By Jon Peterson
Cupertino-based Hunter Storm Development has decided to test the market by putting up for sale the first two office buildings that are part of the Gensler-designed Coleman Highline development in North San Jose. The company did not provide pricing guidance at this time, but the move marks a significant initiative by the Silicon Valley development firm during a time when most acquisition and leasing activity had been placed on hold as a result of the global Covid-19 pandemic.
“We are going to test the market with this sale. We are under no pressure to sell the two buildings at this time. We have long-term financing on both assets and if we don’t get what we think is a fair price, then we will still be the owner of the assets going forward,” said Deke Hunter president of Hunter Development.
The two properties that are up for sale are 1143 and 1155 Coleman Avenue, also referred to as Building 1 and Building 2, and they total roughly 350,000 square feet. They represent the first phase of the nearly 1.5 million square foot campus Hunter Storm is developing at the site in various phases. The company had engaged Eastdil Secured and Preferred Capital Advisors to assist in the marketing of the first two buildings, and, according to Hunter, these two firms will also represent the developer in buildings 3 and 4 of the Coleman Highline project when those properties hit the market.

Instructions for the task:
Transcribe the article on the sale of the first two Coleman Highline office buildings word for word, in full.

Record extracts:
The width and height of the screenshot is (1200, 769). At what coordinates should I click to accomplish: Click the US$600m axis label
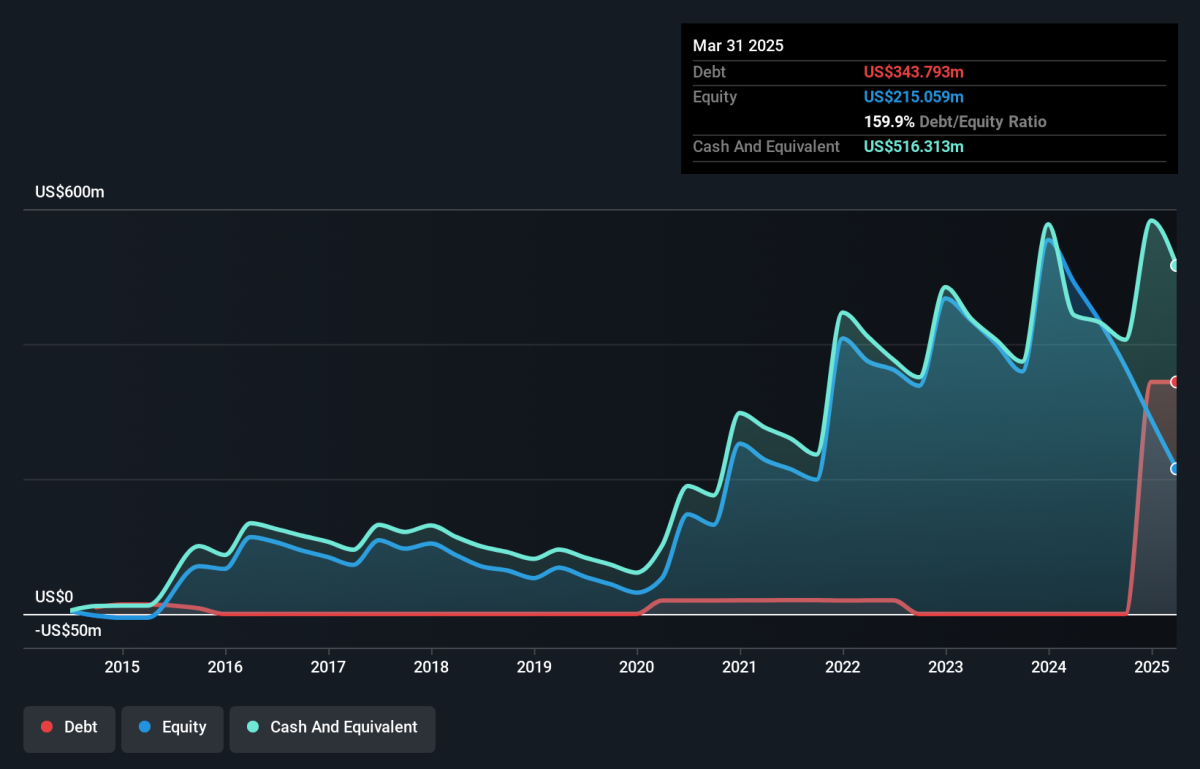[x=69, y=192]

...

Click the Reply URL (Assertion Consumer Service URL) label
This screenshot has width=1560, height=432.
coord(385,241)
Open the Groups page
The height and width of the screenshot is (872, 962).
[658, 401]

Result of this exercise:
By Jon Peterson
Cupertino-based Hunter Storm Development has decided to test the market by putting up for sale the first two office buildings that are part of the Gensler-designed Coleman Highline development in North San Jose. The company did not provide pricing guidance at this time, but the move marks a significant initiative by the Silicon Valley development firm during a time when most acquisition and leasing activity had been placed on hold as a result of the global Covid-19 pandemic.
“We are going to test the market with this sale. We are under no pressure to sell the two buildings at this time. We have long-term financing on both assets and if we don’t get what we think is a fair price, then we will still be the owner of the assets going forward,” said Deke Hunter president of Hunter Development.
The two properties that are up for sale are 1143 and 1155 Coleman Avenue, also referred to as Building 1 and Building 2, and they total roughly 350,000 square feet. They represent the first phase of the nearly 1.5 million square foot campus Hunter Storm is developing at the site in various phases. The company had engaged Eastdil Secured and Preferred Capital Advisors to assist in the marketing of the first two buildings, and, according to Hunter, these two firms will also represent the developer in buildings 3 and 4 of the Coleman Highline project when those properties hit the market.